Illini Algae - Hydrothermal Liquefaction
Waste Biomass to BioEnergy Conversion
Algae provide many potential routes for the conversion into biofuels, including hydrothermal liquefaction. During hydrothermal liquefaction, high moisture biomass is subjected to elevated temperatures (250-350 deg C) and pressures (10-20 MPa) in order to break down and reform the chemical building blocks into a bio-crude oil. At these temperatures and pressures, water becomes a highly reactive medium promoting the breakdown and cleavage of chemical bonds, allowing for the reformation of biological molecules. The conversion mimics the natural geological processes which produced our current fossil fuel reserves and allows for the conversion of a wide range of feedstocks. Tested feedstocks include low lipid algae, swine manure, sawdust, garbage, and even sewage sludge.
Water is also beneficial as a reaction medium since the newly formed bio-crude oil self-separates after conversion. The aqueous medium also eliminates the need dry the incoming feedstock, bypassing resource and energy intensive preprocessing steps . Depending on the feedstock, the resulting bio-crude oil can have a heating value comparable to bunker crude oil (30-40 MJ/kg) and can be burned in boilers or upgraded and refined into higher value fuel or chemical compounds.
Chemistry During Hydrothermal Liquefaction
The ability to convert such a wide range of feedstocks under hydrothermal conditions is due to the fundamental biological building blocks that are broken down and reformed during the process. Depending on the feedstock, waste biomass is composed of varying ratios of macromolecules including carbohydrates (cellulose and starch), lignin, lipids, and proteins. Initially, these macromolecules are broken down into their monomer units.
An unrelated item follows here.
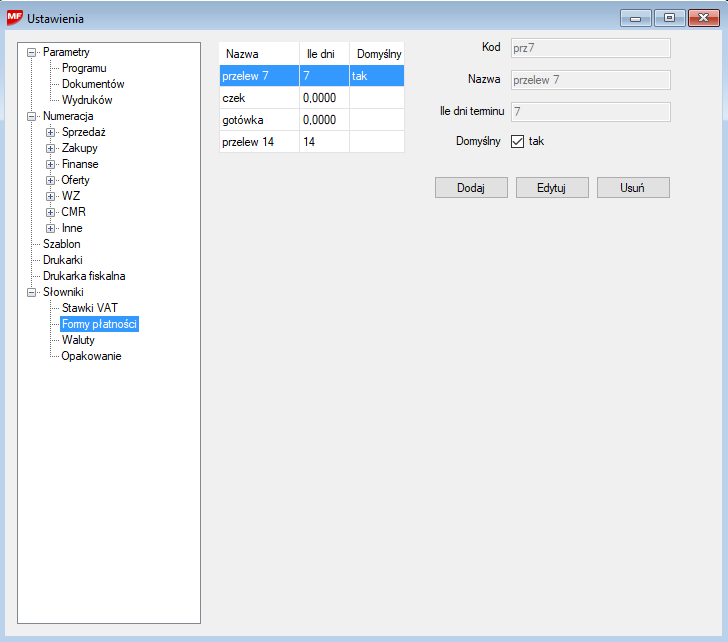Expand the Zakupy tree node
This screenshot has width=728, height=642.
pos(51,148)
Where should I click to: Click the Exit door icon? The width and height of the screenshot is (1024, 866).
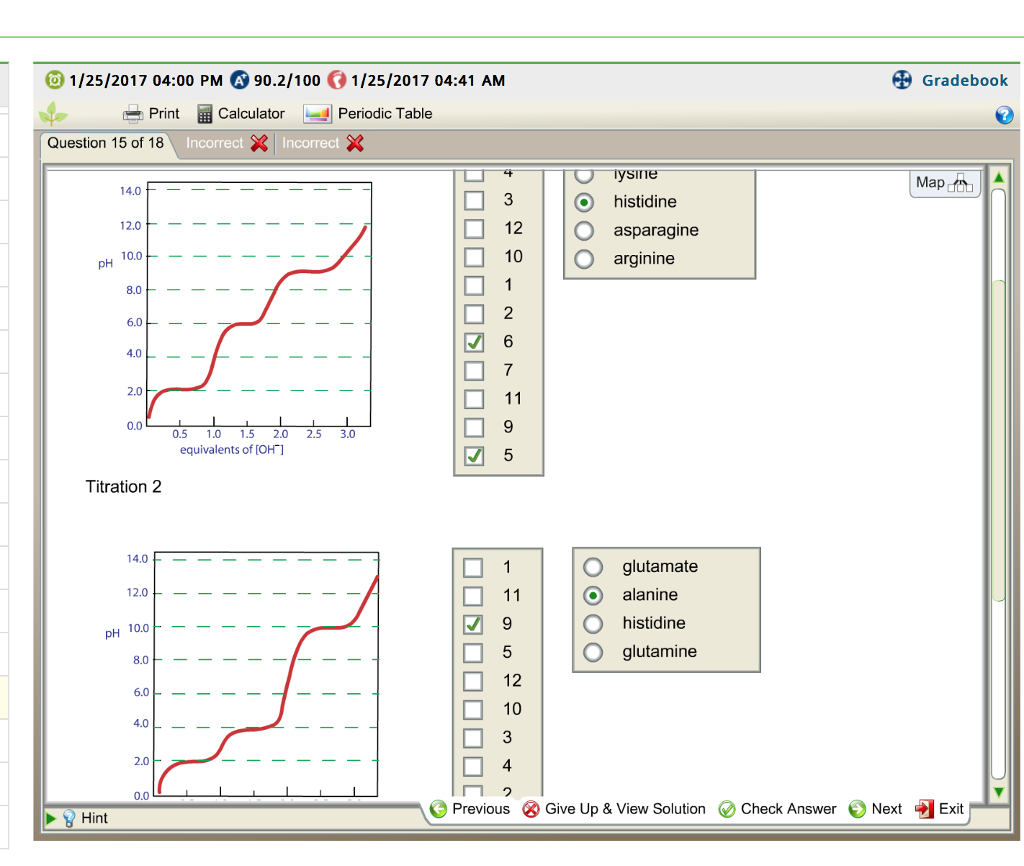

As the hydrothermal liquefaction process continues, the monomer units are further cleaved and broken into smaller fragment molecules. During fragmentation, the goal is to remove oxygen and other heteroatoms (e.g. nitrogen, sulphur, phosphorous), leaving behind the initial carbon and hydrogen atoms in the form of low molecular weight compounds. This process maximizes the energy content of the biocrude oil and increases the value and ability to refine the final product.
Synergistic Wastewater Treatment and BioEnergy Production
The robust reaction conditions and aqueous environment make hydrothermal liquefaction well suited for the conversion of low-lipid, fast-growing algae that proliferate in wastewater treatment facilities. Additionally, integrating algae cultivation into a wastewater treatment plant offers the synergetic benefit of providing nutrient remediation. Algae capture and utilize dissolved nitrogen and phosphorous present in wastewater to support growth. These plentiful nutrients would otherwise be released into the environment, creating harmful eutrophic zones as a result of prolific algal growth. By converting nutrient waste into a resource, we can reduce environmental pollution, produce bioenergy, and preserve our water resources.